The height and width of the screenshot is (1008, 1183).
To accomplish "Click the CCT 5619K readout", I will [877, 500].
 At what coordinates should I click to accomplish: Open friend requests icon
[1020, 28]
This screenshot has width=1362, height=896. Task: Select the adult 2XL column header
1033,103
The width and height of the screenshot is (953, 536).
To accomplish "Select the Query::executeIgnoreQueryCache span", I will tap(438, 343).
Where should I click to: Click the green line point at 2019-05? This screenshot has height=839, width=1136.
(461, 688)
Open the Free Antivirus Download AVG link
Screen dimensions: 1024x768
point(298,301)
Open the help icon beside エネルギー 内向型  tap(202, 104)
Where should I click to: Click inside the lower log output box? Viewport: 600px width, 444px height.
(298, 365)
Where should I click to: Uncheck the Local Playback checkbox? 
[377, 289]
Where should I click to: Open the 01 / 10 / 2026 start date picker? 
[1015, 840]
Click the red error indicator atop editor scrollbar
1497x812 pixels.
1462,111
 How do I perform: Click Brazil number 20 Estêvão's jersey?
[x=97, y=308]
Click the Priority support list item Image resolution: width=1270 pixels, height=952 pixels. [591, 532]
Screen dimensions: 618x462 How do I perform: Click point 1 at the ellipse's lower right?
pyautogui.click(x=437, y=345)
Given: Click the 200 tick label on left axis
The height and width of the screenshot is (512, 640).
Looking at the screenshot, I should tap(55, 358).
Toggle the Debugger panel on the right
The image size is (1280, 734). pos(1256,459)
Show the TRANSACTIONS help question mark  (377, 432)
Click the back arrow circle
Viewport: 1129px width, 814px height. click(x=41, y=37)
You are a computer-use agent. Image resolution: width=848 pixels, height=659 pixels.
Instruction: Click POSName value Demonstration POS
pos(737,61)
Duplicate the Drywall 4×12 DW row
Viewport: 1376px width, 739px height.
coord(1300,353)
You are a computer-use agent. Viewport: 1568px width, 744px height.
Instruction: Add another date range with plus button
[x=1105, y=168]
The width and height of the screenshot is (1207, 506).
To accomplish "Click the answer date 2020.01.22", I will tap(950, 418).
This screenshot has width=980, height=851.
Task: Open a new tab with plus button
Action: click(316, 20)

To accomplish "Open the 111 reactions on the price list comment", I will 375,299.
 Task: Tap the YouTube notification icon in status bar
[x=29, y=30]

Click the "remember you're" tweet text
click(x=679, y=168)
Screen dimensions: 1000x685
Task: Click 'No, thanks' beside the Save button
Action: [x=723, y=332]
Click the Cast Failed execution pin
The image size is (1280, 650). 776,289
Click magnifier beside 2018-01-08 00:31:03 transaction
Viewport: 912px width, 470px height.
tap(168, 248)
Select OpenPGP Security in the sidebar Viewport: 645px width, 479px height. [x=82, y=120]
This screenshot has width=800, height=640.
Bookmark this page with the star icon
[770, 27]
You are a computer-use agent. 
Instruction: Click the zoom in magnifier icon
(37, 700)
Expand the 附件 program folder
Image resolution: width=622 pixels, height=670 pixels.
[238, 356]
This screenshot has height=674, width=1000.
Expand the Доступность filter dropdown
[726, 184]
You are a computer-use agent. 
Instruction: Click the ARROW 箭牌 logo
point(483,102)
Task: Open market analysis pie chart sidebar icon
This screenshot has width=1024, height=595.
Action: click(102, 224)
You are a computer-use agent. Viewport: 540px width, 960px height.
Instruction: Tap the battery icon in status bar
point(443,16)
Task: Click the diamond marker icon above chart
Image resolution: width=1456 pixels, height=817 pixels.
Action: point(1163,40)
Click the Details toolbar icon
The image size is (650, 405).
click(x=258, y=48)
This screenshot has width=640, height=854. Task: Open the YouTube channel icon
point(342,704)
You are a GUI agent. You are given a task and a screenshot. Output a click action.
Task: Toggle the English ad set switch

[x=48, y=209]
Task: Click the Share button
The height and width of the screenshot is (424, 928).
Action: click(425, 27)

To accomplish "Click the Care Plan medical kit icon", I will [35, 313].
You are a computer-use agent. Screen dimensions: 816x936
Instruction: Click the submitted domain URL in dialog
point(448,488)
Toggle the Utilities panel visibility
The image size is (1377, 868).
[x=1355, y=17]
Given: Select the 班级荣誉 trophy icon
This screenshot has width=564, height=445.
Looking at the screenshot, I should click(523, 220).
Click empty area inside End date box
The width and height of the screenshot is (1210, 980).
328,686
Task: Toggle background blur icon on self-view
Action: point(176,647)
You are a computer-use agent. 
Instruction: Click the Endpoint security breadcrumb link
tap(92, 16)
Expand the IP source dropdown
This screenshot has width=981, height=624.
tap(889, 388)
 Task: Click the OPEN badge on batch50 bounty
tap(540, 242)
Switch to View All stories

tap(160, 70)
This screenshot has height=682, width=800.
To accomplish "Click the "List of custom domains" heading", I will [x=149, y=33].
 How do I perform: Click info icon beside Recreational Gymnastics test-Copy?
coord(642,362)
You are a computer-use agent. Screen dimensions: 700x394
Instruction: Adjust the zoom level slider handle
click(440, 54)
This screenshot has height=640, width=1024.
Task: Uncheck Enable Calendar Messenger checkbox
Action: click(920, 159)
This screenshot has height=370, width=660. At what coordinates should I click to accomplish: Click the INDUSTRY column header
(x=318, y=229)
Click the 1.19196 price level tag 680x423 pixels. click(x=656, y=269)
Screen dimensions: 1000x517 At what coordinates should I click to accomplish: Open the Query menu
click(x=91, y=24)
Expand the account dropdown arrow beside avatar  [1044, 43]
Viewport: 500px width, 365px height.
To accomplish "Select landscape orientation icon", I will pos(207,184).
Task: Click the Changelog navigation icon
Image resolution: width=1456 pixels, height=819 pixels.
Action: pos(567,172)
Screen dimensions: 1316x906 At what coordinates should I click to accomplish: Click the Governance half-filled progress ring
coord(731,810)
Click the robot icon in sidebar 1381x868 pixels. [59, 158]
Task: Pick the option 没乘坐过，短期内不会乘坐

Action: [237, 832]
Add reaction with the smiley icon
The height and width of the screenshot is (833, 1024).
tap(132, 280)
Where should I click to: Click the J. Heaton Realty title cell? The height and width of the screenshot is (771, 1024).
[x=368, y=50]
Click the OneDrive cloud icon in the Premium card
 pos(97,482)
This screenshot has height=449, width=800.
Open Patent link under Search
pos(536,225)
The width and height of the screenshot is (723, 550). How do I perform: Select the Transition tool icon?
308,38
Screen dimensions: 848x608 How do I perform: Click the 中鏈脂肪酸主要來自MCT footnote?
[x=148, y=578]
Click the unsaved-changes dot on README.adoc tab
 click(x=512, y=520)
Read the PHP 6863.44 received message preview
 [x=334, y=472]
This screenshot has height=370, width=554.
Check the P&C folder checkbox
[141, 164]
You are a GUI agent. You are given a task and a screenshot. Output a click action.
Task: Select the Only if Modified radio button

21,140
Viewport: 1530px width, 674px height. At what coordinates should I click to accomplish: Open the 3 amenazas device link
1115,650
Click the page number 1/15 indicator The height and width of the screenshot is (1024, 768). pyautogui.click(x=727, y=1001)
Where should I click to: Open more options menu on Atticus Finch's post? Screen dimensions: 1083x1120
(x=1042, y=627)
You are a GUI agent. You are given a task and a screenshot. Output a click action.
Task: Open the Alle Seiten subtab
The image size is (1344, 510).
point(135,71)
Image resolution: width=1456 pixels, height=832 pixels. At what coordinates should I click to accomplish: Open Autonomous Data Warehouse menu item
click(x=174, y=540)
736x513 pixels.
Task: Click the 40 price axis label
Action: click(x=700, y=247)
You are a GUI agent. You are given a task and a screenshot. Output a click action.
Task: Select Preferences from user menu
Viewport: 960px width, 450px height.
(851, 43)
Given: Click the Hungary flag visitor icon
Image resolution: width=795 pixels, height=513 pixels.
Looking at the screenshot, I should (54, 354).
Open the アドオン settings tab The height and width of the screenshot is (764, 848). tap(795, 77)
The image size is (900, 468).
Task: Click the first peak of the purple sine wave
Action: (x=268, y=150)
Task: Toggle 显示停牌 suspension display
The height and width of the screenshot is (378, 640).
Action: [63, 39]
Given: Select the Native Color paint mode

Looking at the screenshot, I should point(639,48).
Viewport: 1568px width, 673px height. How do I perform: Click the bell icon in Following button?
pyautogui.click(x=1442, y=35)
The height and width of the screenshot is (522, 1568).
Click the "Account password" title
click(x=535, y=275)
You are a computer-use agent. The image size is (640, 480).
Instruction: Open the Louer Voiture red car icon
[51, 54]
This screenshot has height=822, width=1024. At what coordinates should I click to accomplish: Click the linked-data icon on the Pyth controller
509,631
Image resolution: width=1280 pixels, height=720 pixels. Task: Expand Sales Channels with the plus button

_Work task_. Each line carrying the string "help" should be copied out from the entries.

_Answer for this exercise_.
Open the help icon beside エネルギー 内向型  tap(202, 104)
Show the TRANSACTIONS help question mark  (377, 432)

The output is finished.